### EXERCISE DATA:
═══
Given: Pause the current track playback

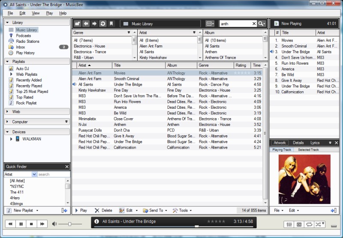Looking at the screenshot, I should 21,224.
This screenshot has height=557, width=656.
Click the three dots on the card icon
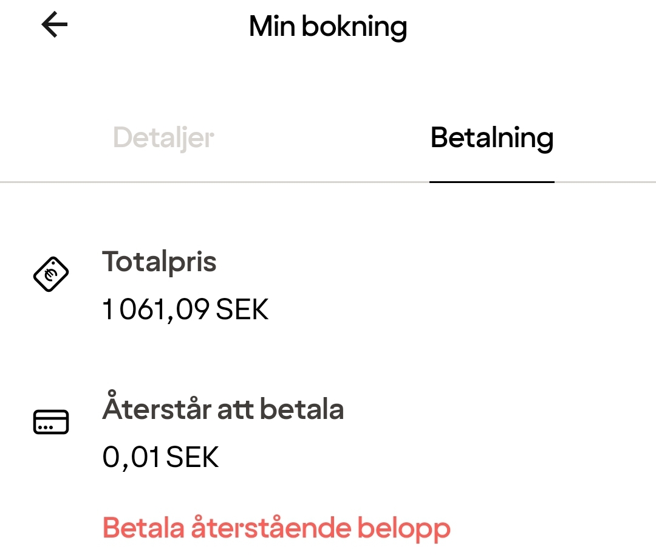click(x=45, y=427)
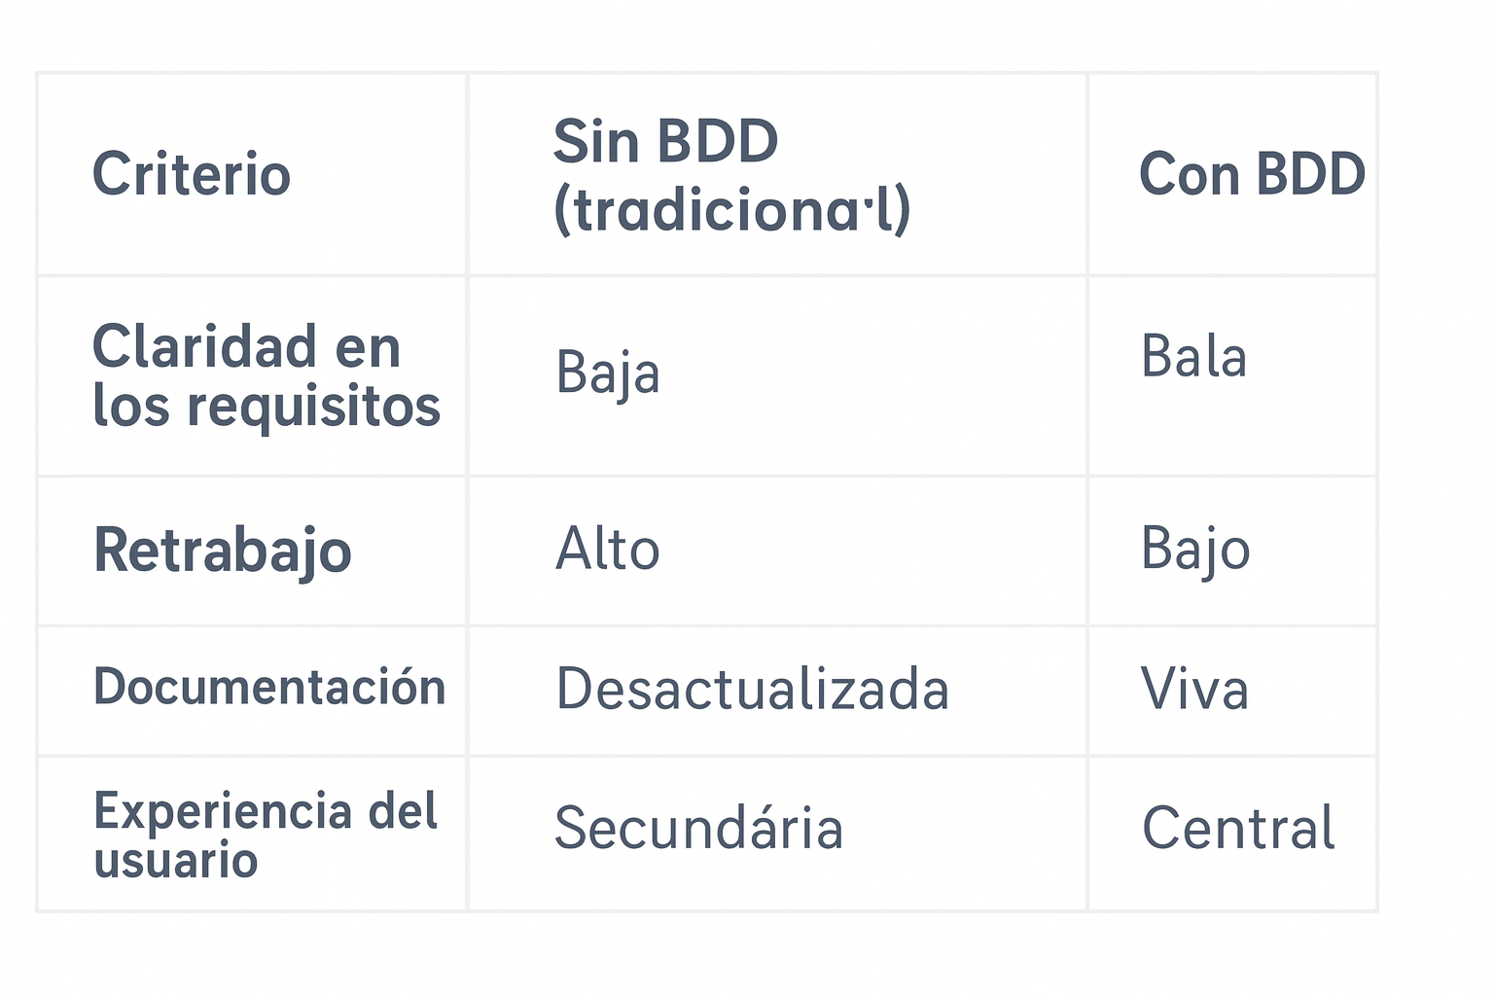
═══
### TASK DIRECTIONS:
Please copy out the whole listing exactly as it stands, minus the pictures.

### EXERCISE RESPONSE:
Given: Pause the current track playback

Looking at the screenshot, I should 21,224.
This screenshot has height=557, width=656.
Click the three dots on the card icon
click(x=45, y=427)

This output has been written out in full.